The Bush administration has seized the Cuban Missile Crisis of forty years ago as historical support for its doctrine of "preemptive defence" and its ambitions to attack Iraq. It's a serious error for three reasons.
First, the goal of the Kennedy administration in October 1962 was disarmament-the withdrawal of missiles from Cuba-not regime change, as it is today. The appropriate analogy for Bush's initiative to remove Saddam Hussein is the 1961 Bay of Pigs invasion, a CIA-sponsored operation which failed abysmally to dislodge Cuban leader Fidel Castro from power.

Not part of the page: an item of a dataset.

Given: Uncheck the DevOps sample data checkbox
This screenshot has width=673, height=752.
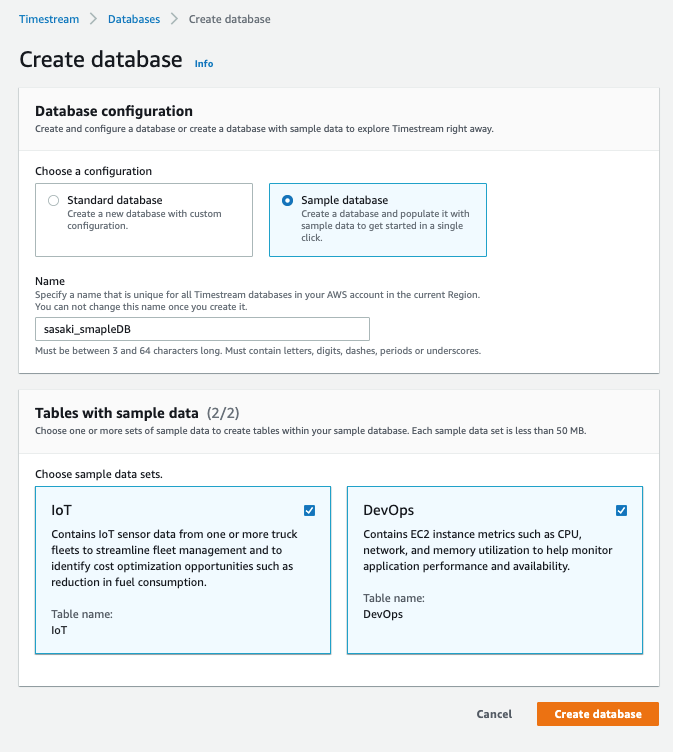Looking at the screenshot, I should click(x=622, y=510).
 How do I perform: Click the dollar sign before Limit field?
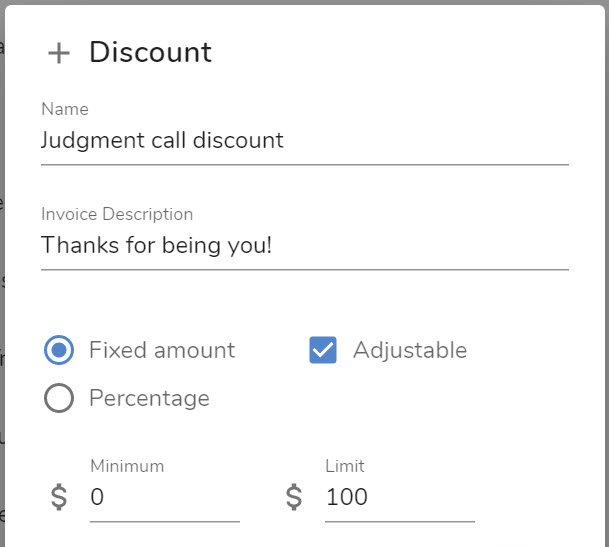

Second, the Cuban Missile Crisis was resolved by negotiations, not aggression. A deal was struck that allowed the Soviet Union to wisely withdraw its missiles. Now, as then, it is essential to pursue dialogue and inspections, through the UN, instead of sponsoring an attack that would split the world.
Third, it was not US unilateralism, but the resort to the United Nations that saved the day in the Cuban Missile Crisis. The UN role, little known or appreciated in Washington today, was key to the management and resolution of the 1962 crisis. Because this contribution is largely ignored in history books and has some important parallels for today it is worth elaborating upon the UN contribution.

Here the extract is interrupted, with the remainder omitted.